What is needed | Look for the word "agent" in the entries and copy every line where it shows up.

-------

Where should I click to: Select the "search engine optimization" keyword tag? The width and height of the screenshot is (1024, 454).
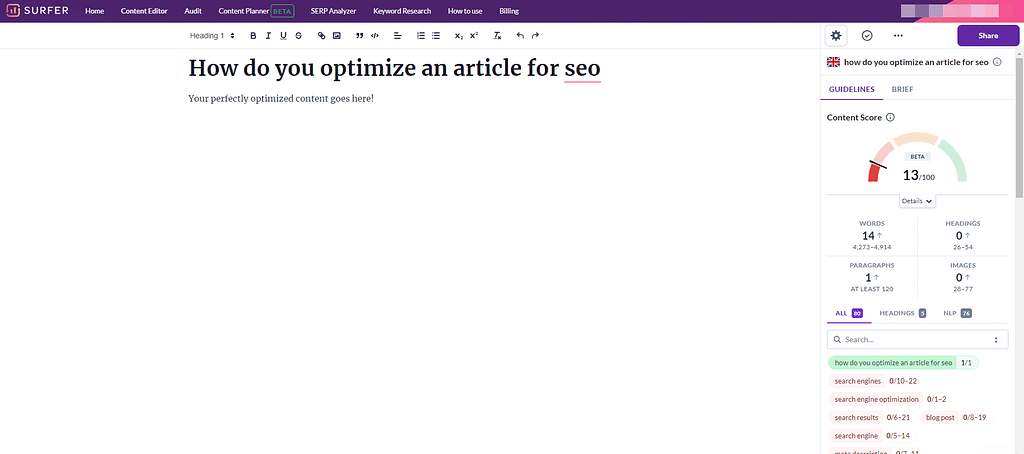click(876, 399)
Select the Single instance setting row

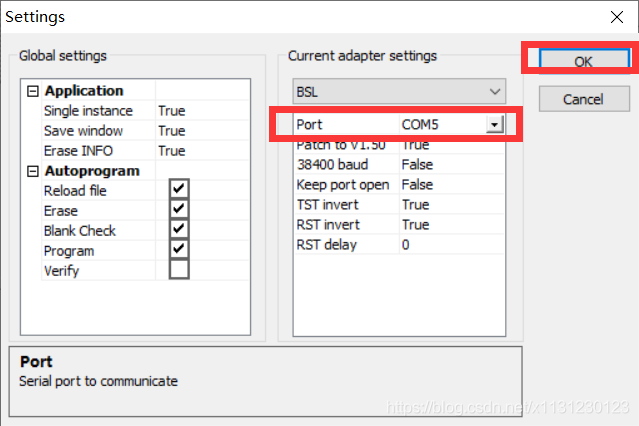coord(98,111)
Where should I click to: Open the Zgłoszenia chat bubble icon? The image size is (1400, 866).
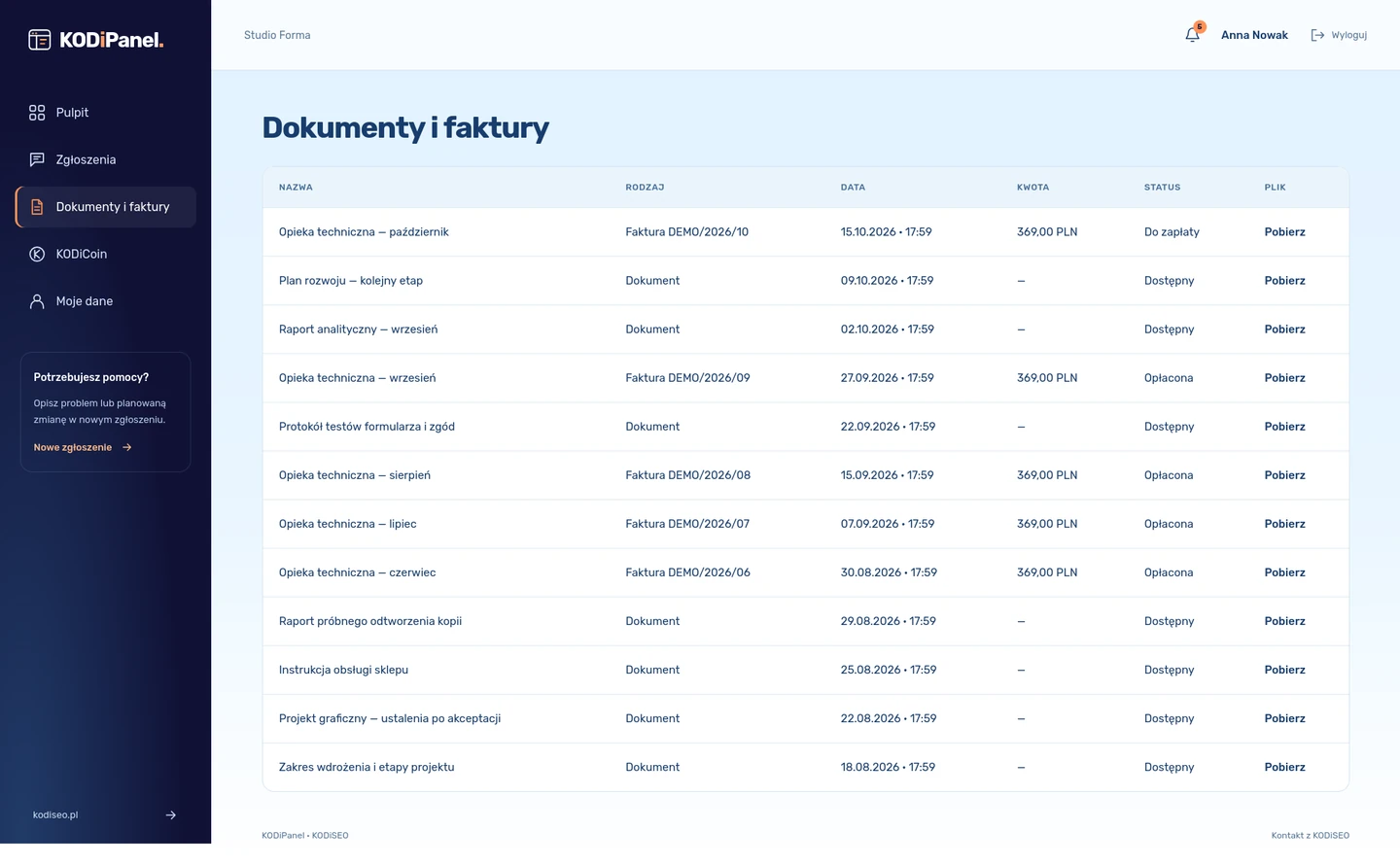[x=37, y=159]
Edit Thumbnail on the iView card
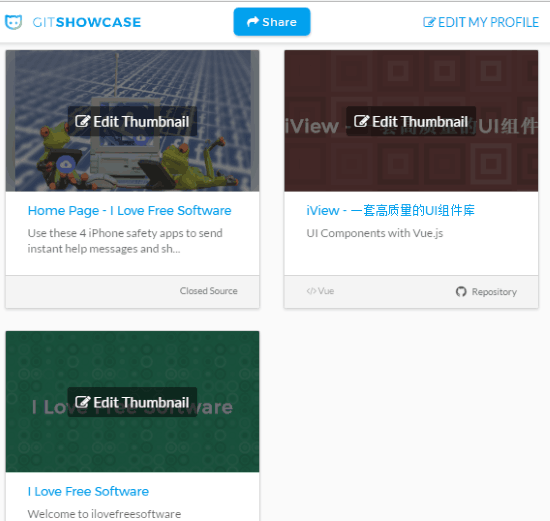 (411, 121)
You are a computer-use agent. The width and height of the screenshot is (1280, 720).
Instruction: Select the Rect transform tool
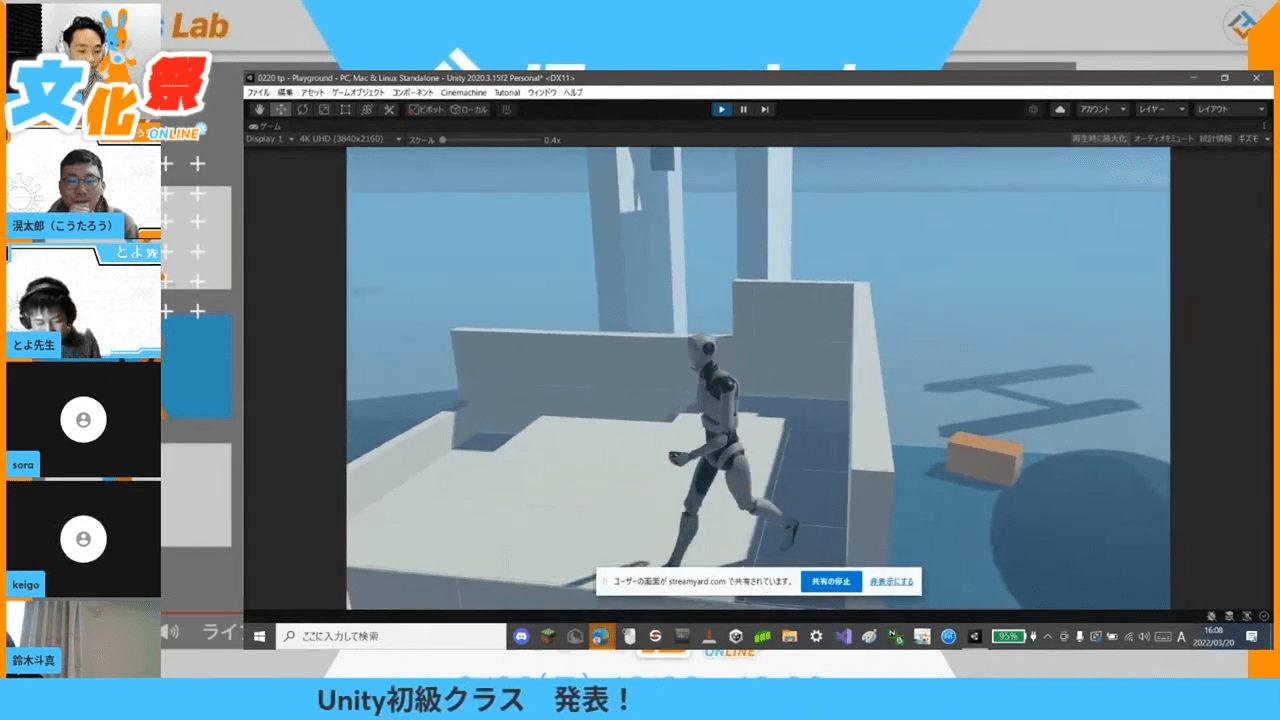pos(345,109)
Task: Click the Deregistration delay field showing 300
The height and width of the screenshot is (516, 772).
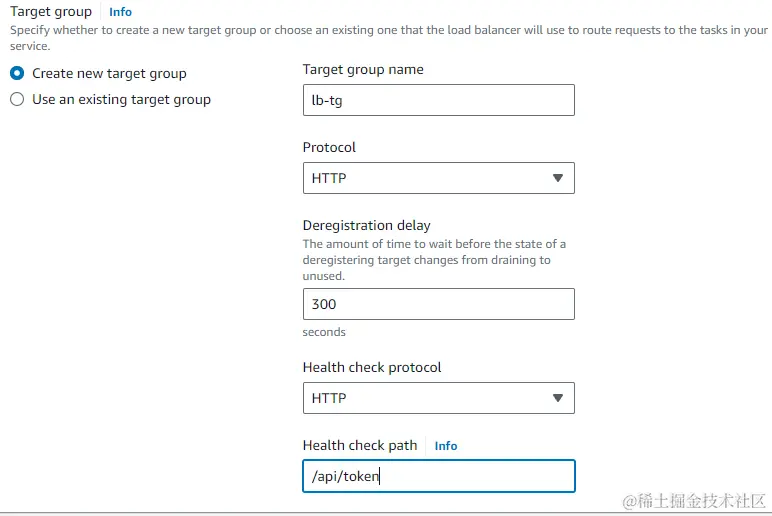Action: (x=439, y=304)
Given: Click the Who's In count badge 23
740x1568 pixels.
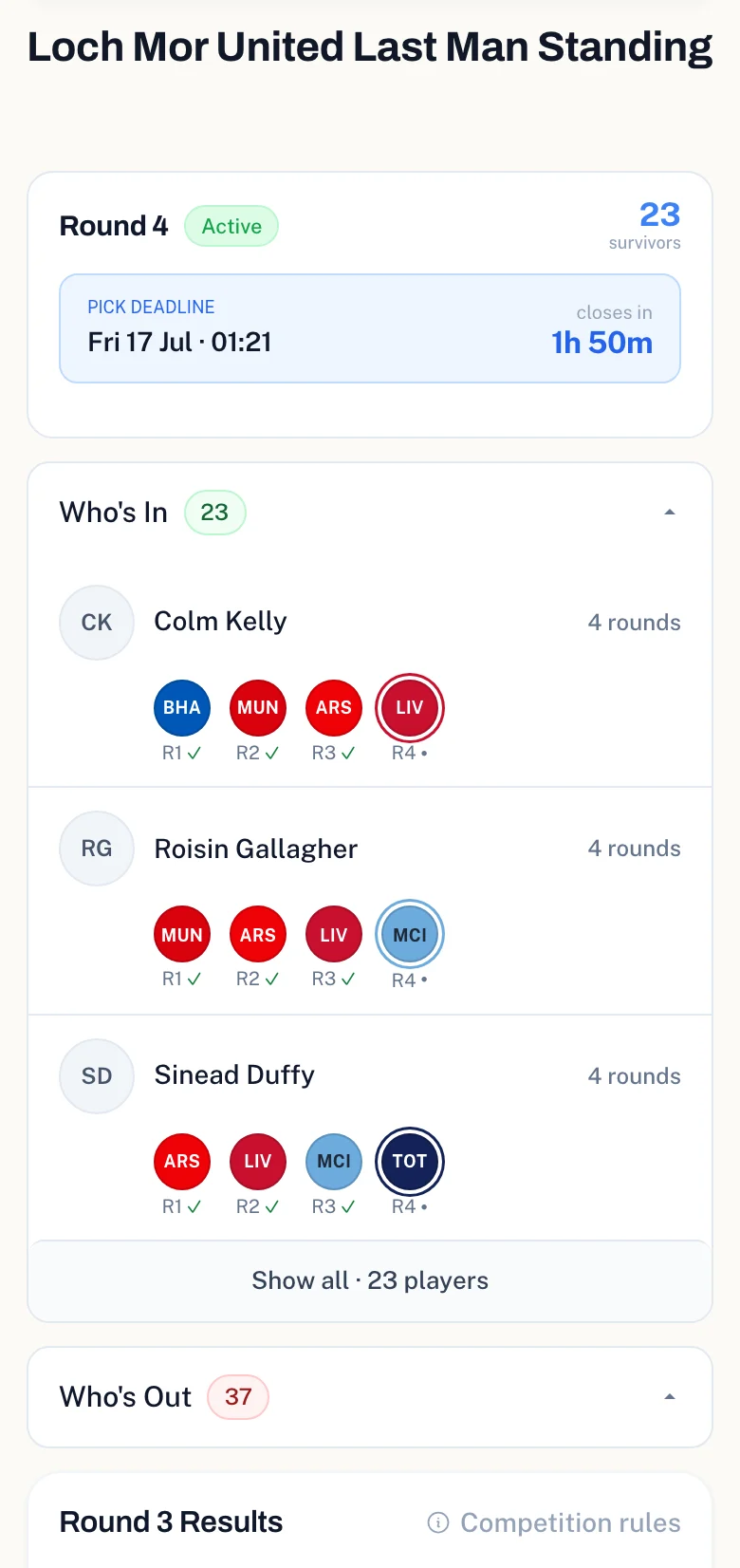Looking at the screenshot, I should pos(214,513).
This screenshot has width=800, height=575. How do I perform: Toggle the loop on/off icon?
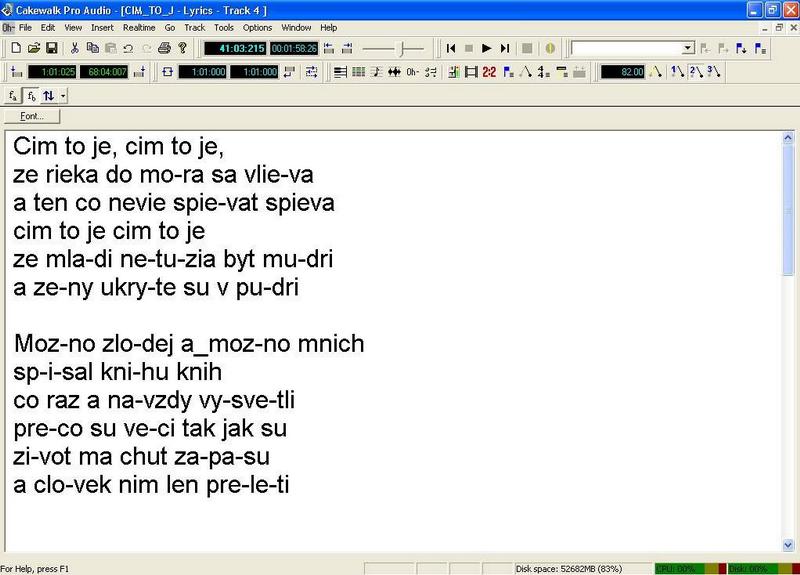click(167, 72)
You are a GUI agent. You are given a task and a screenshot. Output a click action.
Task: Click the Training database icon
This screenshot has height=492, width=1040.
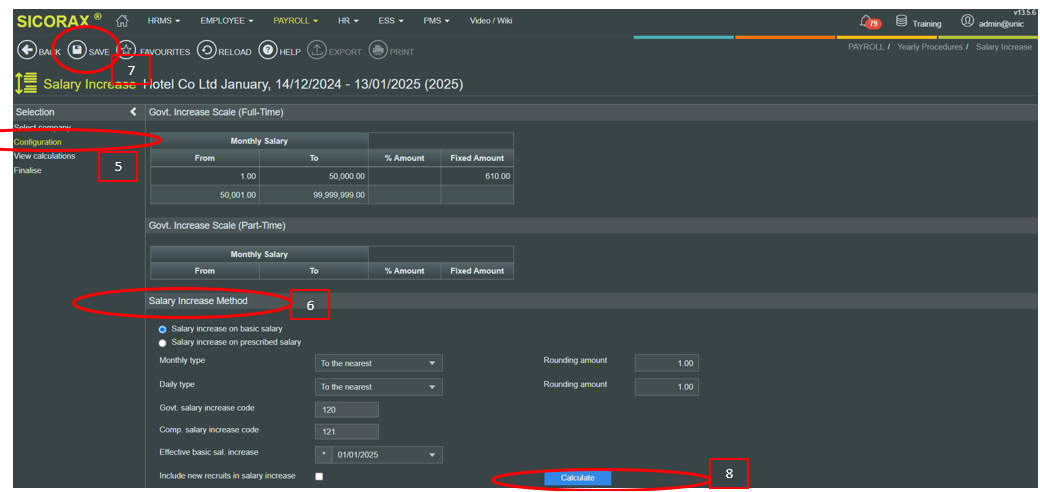tap(901, 22)
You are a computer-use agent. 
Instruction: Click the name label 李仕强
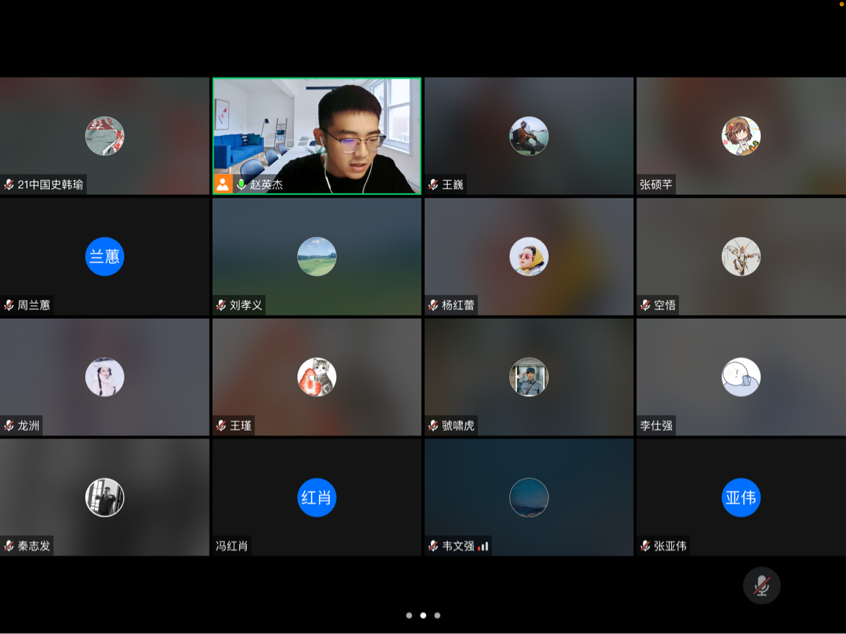[656, 426]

-------

Answer to the exercise |
You are a computer-use agent. The width and height of the screenshot is (1280, 720).
You are a GUI agent. You are given a task and a screenshot. Output a click action.
You are a computer-use agent. 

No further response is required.